あんがすざろっく

のぼる小寺さんのあんがすざろっくのレビュー・感想・評価

のぼる小寺さん(2020年製作の映画)
3.8
最近メンタル面がやられてるせいで、重いドラマを避ける傾向にあります。
それなら、何も考えないで見られるようなアニメとかコメディとか、青春映画を見たい。
字幕なしで、肩の力を抜いて見れる邦画がいい。

という訳で、以前から見たかった本作をレンタル。

高校のクライミング部に所属する小寺さんと、彼女の周りに引き寄せられた高校生達の群像劇。

クライミングとボルダリングって、違ったんですね…。


主役はタイトルにあるように「小寺さん」であるかのように思われるかも知れません。
確かに小寺さんが登場する場面は多いものの、実際作品が焦点を当てるのは、その小寺さんに影響され、成長していく周りの人達の姿なのです。
本人にその気はないけど、知らない間にみんなは小寺さんにグイッと引っ張り上げられていきます。

端から見ると、小寺さんはどこか感覚のズレている「不思議ちゃん」。
彼女と距離を置いている人達からすると、他に言いようがないのだけど、密かな恋心であったり、様々な理由で彼女に徐々に引き寄せられる人達には、小寺さんが無心でボルダリングに挑戦する姿は、決して目が離せないものなのです。

小寺さんという存在は、彼らが向かい合う「自分」という大きな壁の象徴。
「桐島、部活やめるってよ」にも通じる構造であるように感じました。


小寺さん役には、工藤遥さん。
スポーツが得意なんですかね。演技とは言え、あんな岩登ったり、校舎をよじ登ったり、怖くなかったのかな…。
文字通り、体を張った熱演です。
鼻血のシーンであったり、進路希望に「クライマー」と書いてしまったり、身近にいたら、申し訳ないんだけど、「大丈夫かな」とか、「痛いなぁ」とか思ってしまうかも知れないんだけど、でもこれが小寺さんなんだよなぁ。
周りの声には全く動じない。
決して人の忠告とか言うことを聞かない訳じゃなくて、彼女は一つのことに集中すると、それ以外のことは全く意識がいかないだけ。
スカートでボルダリングしても、全然気にしない。
誰かにじっと見つめられていても、近くで大きい音がしても、一向に気付かない。

人付き合いが下手なんじゃなくて、周りの誰も彼女と距離を縮めようとしないだけ。
現に倉田さんとはすぐに仲良くなれた訳だし。
田崎さんとの距離が一気に縮んだのも、小寺さんからコミュニケーションを取ったから。
その取り方は、やっぱりちょっとズレてるんだけど。

その小寺さんを密かに想っている卓球部の近藤君には、伊藤健太郎さん。
彼の距離の取り方も、なんかぎこちない。
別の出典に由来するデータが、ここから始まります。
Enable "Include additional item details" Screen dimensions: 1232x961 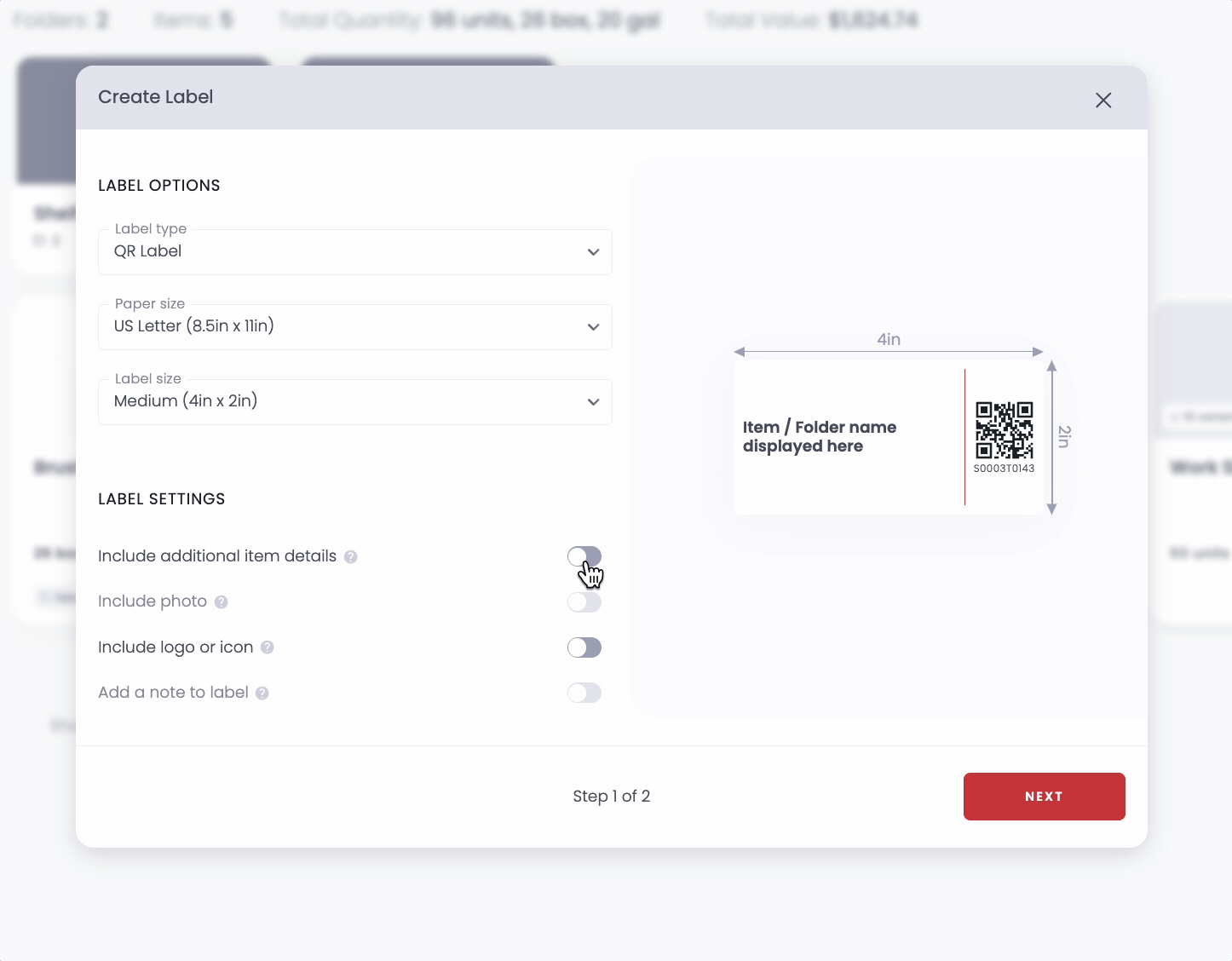coord(584,556)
気付いて欲しいんだか、欲しくないんだか。
しかし、小寺さんへの想いは、次第に自らの内面へと向かっていくんです。

小寺さんの中学時代からの知り合いで、同じボルダリング部の四条君には、鈴木仁さん。
僕は、彼が一番魅力的に成長していくキャラクターに見えました。
部活を始めたきっかけは、ひょっとしたら不純なものだったかもだけど、彼はどんどんボルダリングにのめり込んでいきます。

写真を撮るのが好きな田崎さんに、小野花梨さん。小寺さんを隠し撮りしているうちに、少しずつ彼女と打ち解けていきます。

登校拒否気味で、ネイルアートが大好きな倉田さんには、吉川愛さん。
彼女と小寺さんが最初に会話を交わすシーンがいい。
不良少女のようでいて、小寺さんにシンパシーを感じていく過程が自然です。

文化祭で猿の着ぐるみを着てビラ配りをする小寺さん。
その姿を見て嘲笑する女子達に怒りを露わにする倉田さんですが、その後の小寺さんの反応に、倉田さんも怒る気力を無くしてしまいます。きっと倉田さんは、そんな小寺さんが好きになったんでしょう。
そこからの校舎よじ登りが、笑えるんだけど、無性にカッコイイんです。


途中の近藤君と四条君の変な脱線が気になってしまったり、ところどころで寒々しい展開や描写があるのが、とても残念なんだけど(脚本に少し難あり)、嫌いにはなれない作品。
とにかく、小寺さんを演じる工藤遥さんが実に魅力的です。
締め方も、ちょっと甘酸っぱい感じがいい。
たくさん飲んじゃったけど、って、そんなことじゃないんだけど🤣
でも、だからこその小寺さん。
多分、小寺さんにはそんな気はないんだろうけど、少し期待したくなってしまいます。